FAST '17 Training Program

Our Guarantee

If you're not happy, we're not happy. If you feel a tutorial does not meet the high standards you have come to expect from USENIX, let us know by the first break and we will change you to any other available tutorial immediately.

Continuing Education Units (CEUs)

USENIX provides Continuing Education Units for a small additional administrative fee. The CEU is a nationally recognized standard unit of measure for continuing education and training and is used by thousands of organizations.

Two half-day tutorials qualify for 0.6 CEUs. You can request CEU credit by completing the CEU section on the registration form. USENIX provides a certificate for each attendee taking a tutorial for CEU credit. CEUs are not the same as college credits. Consult your employer or school to determine their applicability.

Training Materials on USB Drives

Training materials will be provided to you on an 8GB USB drive. If you'd like to access them during your class, remember to bring a laptop.

Monday, February 27, 2017

Half Day Morning

Write optimization refers to a set of techniques used to improve the performance of databases and file systems. Examples of write optimized data structures include Log-Structured Merge trees (LSMs) and Bε-trees. Systems that use such data structures include BetrFS, HBase, LevelDB, TableFS, TokuMX, TokuDB, etc.

This tutorial reviews write-optimization from the perspective of the analysis and engineering. We provide a framework for understanding which data structure will perform well on which workloads.

M2 Understanding Large-Scale Storage Systems
Updated!
Brent Welch, Google
9:00 am12:30 pm

This tutorial is oriented toward administrators and developers who manage and use large-scale storage systems. An important goal of the tutorial is to give the audience the foundation for effectively comparing different storage system options, as well as a better understanding of the systems they already have.

Cluster-based parallel storage technologies are used to manage millions of files, thousands of concurrent jobs, and performance that scales from 10s to 100s of GB/sec. This tutorial will examine current state-of-the-art high-performance file systems and the underlying technologies employed to deliver scalable performance across a range of scientific and industrial applications.

The tutorial starts with a look at storage devices and SSDs in particular, which are growing in importance in all storage systems. Next we look at how a file system is put together, comparing and contrasting SAN file systems, scale-out NAS, object-based parallel file systems, and cloud-based storage systems.

Topics include SSD technology, scaling the data path, scaling metadata, fault tolerance, manageability, and cloud storage. Specific systems are discussed, including Ceph, Lustre, GPFS, PanFS, HDFS (Hadoop File System), and OpenStack.

Half Day Afternoon

M3 Innovations, Challenges, and Lessons Learned in HPC Storage Yesterday, Today, and Tomorrow
Gary A. Grider, Los Alamos National Laboratory
John Bent, Seagate Government Solutions
1:30 pm5:00 pm

In this tutorial, we will introduce the audience to the lunatic fringe of extreme high-performance computing and its storage systems. The most difficult challenge in HPC storage is caused by millions (soon to be billions) of simultaneously writing threads. Although cloud providers handle workloads of comparable, or larger, aggregate scale, the HPC challenge is unique because the concurrent writers are modifying shared data.

Instruction 1:
Translate the following sentence from the FAST '17 training program above into French: "Training materials will be provided to you on an 8GB USB drive."
Instruction 2:
Write what follows the final sentence of the FAST '17 training program above, continuing the description of the tutorial on storage for high-performance computing.

Data provided:
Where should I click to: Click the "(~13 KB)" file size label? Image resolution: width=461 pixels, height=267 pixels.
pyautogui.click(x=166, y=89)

Final answer 1:
Les supports de formation vous seront fournis sur une clé USB de 8 Go.

Final answer 2:
We will begin with a brief history of HPC computing covering the previous few decades, bringing us into the petaflop era which started in 2009. Then we will discuss the unique computational science in HPC so that the audience can understand the unavoidability of its unique storage challenges. We will then move into a discussion of archival storage and the hardware and software technologies needed to store today’s exabytes of data forever. From archive we will move into the parallel file systems of today and will end the lecture portion of the tutorial with a discussion of anticipated HPC storage systems of tomorrow. Of particular focus will be namespaces handling concurrent modifications to billions of entries as this is what we believe will be the largest challenge in the exascale era.

The tutorial will end with a free-ranging audience directed panel.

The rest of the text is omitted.